## [Consignes de travail]
a: Dans le texte sur Max Bucaille, relevez les trois étapes de son aventure.
b: D'après le texte sur Max Bucaille, combien de poèmes figurent dans son premier recueil ?

## [Extrait du texte]

IMAGES CONCRÈTES DE L’INSOLITE
Tel s’intitulait le premier recueil de Max Bucaille, le seul où il s’avouait poète, puisque trois poèmes y figurent. Plus de vingt ans après, qui furent pour ce chirurgien du mystère vingt années d’expériences, bien qu’il ait renoncé définitivement à la poésie des mots, il n »y a rien à retrancher ou à ajouter à ce titre-programme. C’est qu’il s’agissait bien d’un but à atteindre, de l’axe de fidélité sans lequel toute vie s’éparpille. En le poursuivant sans cesse, en s’y maintenant sans répit, Bucaille est parvenu à nous donner réellement de l’insolite une image tangible qui ne doit rien qu’à lui même. Une image, que dis-je? un flot d’images dont la source s’annonce intarissable, pour notre joie.
Trois étapes à cette aventure. D’abord les collages où il s’obstina longtemps, comme pour prospecter dans ses moindres recoins un filon trop tôt abandonné par des devanciers plus pressés. Puis, par besoin sans doute d’une manière vivante, arrachée à la terre même, car il y a du mineur et du bûcheron dans cet homme trapu et inquiet, du sourcier aussi et du sorcier bien sûr, il prend à la forêt ses racines déchiquetées qu’il transforme en extraordinaires objets. Aujourd’hui c’est la couleur enfin retrouvée, car Max Bucaille ne fut-il pas toujours, n’a-t-il pas toujours été peintre, mais un peintre heureusement en dehors de la peinture….
A travers ces trois étapes, et sans en abandonner aucune, il ne cesse de satisfaire ce goût du merveilleux qui est l’âme de la nature humaine.
Mathématicien à la recherche d’une expression poétique du monde où n’entrerait aucun calcul, aucune intention, son travail entêté et patient hors des compromis de l’Art véreux dans les deux sens du mot) lui a fait découvrir la baguette magique qui permet d’écouter au sein des nuées crépusculaires les cris de la fée, comme de pénétrer au cœur des arbres pour y capter le secret des aigles calcinés. Et maintenant la forêt en flammes l’entoure, vue à l’envers dans l’œil trouble des étangs.

## [Extrait des données]
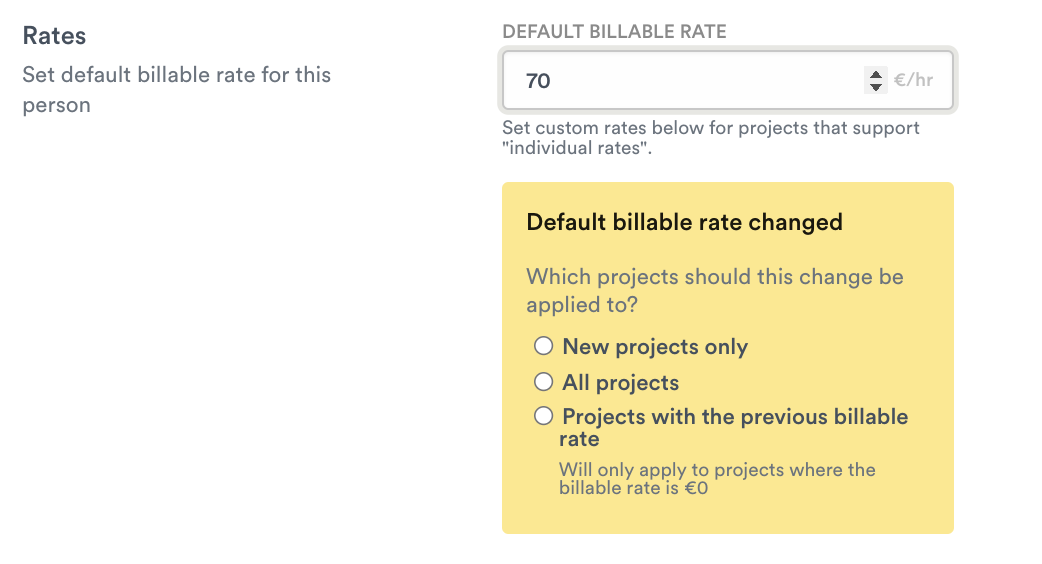Pick the "Projects with the previous billable rate" radio
Viewport: 1042px width, 564px height.
point(543,416)
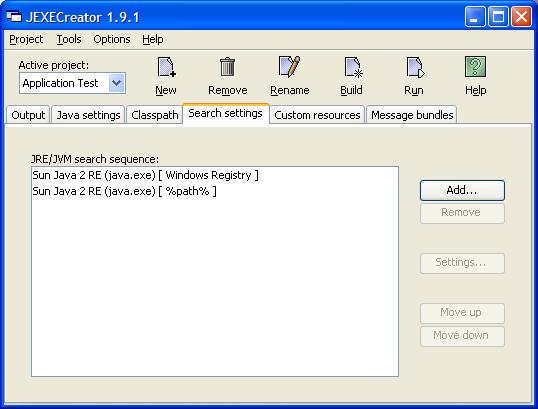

## [Vos réponses]
a: Les collages ; les racines déchiquetées prises à la forêt et transformées en objets ; la couleur.

b: Trois poèmes.